Between a pandemic that left hospitals short-staffed and record inflation that slashed the value of her salary, “I was completely exhausted and just demoralized,” she told The Washington Post. “I was never, ever able to make it through to payday, even when I worked extra hours,” the 32-year-old nurse said.

That is why she left Britain’s taxpayer-funded National Health Service — a cherished British institution and one of the world’s largest employers. It is also why, she says, many nurses across Britain voted this month to strike for the first time in the 106-year history of the Royal College of Nursing (RCN), the country’s largest nursing union. The strike is expected before the end of the year.

The pandemic that overwhelmed medical services worldwide has not spared the NHS, which has a backlog of millions of patients awaiting treatment for a wide range of illnesses. And the unprecedented pressures for funding in the NHS after the pandemic has affected access to health care even for some medical workers.

When Myllynen’s partner, an NHS doctor, experienced severe pneumonia and blood clotting, they went from one emergency room to another looking for a hospital bed, she said. “He ended up sleeping on the floor [of an emergency room] for 12 hours” because of the lack of beds, she recalled.

“The short-staffing that’s resulted from the poor pay and conditions affects all of us,” Myllynen added. “We are patients, too.”

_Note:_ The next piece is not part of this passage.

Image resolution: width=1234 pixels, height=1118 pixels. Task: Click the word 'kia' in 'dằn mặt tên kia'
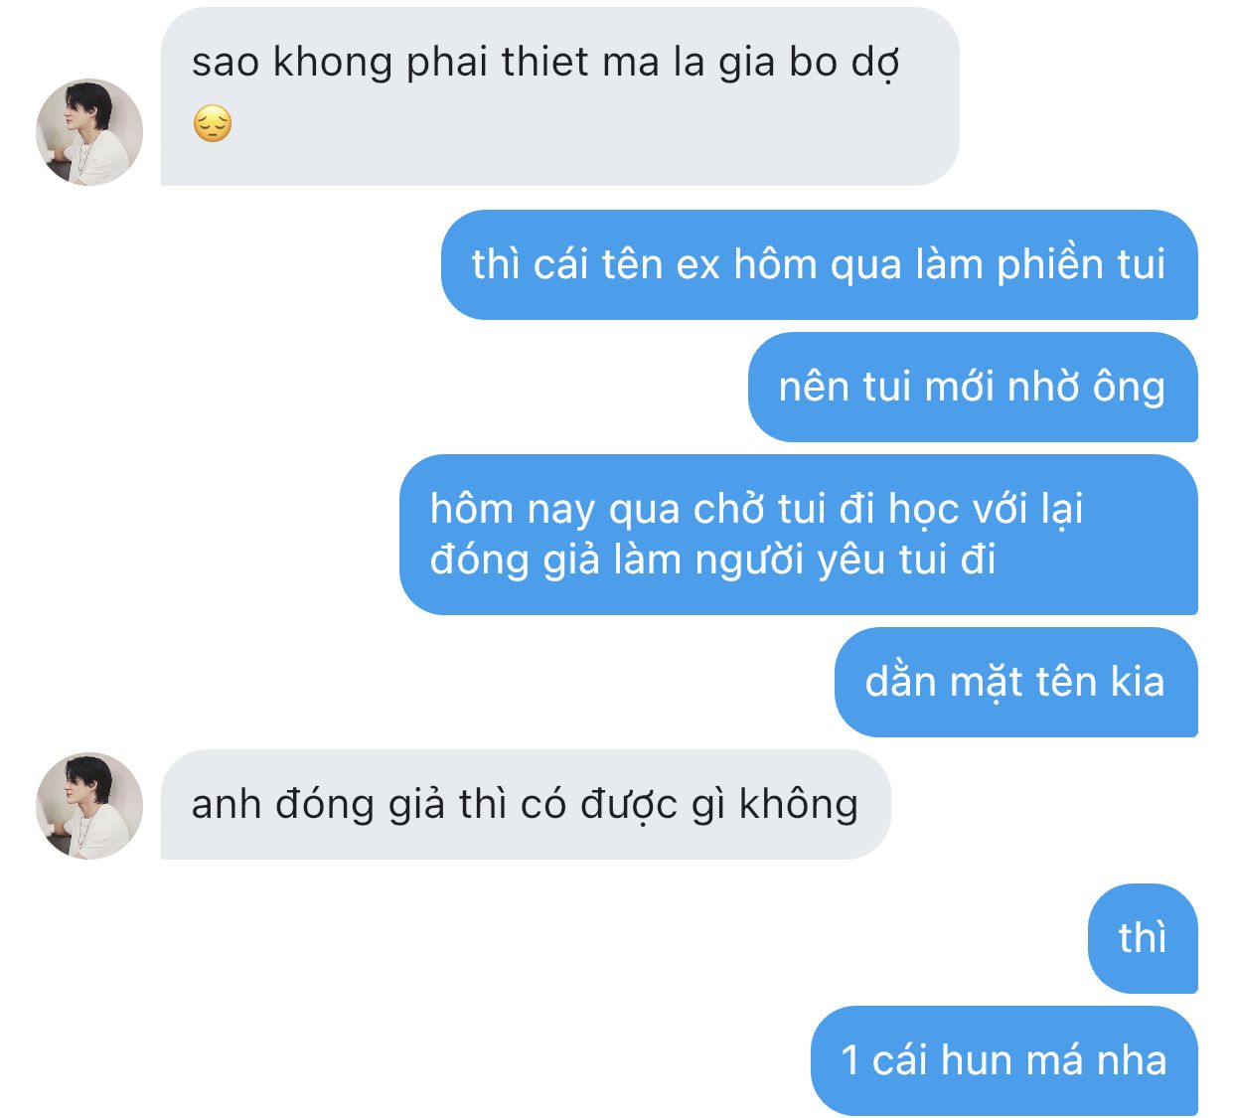click(x=1138, y=682)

Britain is experiencing its highest inflation rate in 41 years, and it is squeezing funding for the health-care system. Forecasts of a long recession and surging energy prices have led to warnings that people could see “the biggest fall in household incomes in generations,” as Paul Johnson, the director of the Institute for Fiscal Studies, said.

The nursing union, which has hundreds of thousands of members, says the pay problem has worsened staff shortages and jeopardized patient safety. According to research commissioned by the RCN, the earnings of an experienced nurse fell in real-terms by at least 20 percent since 2010 in England, Wales and Northern Ireland.

Although British Prime Minister Rishi Sunak described nurses’ demand for a nearly 17 percent pay increase — 5 percent above inflation as “unaffordable,” he said talks this week between the health secretary and union leaders would help those involved “see how we can resolve this.” Health officials hope for an agreement to avert a wave of walkouts this winter.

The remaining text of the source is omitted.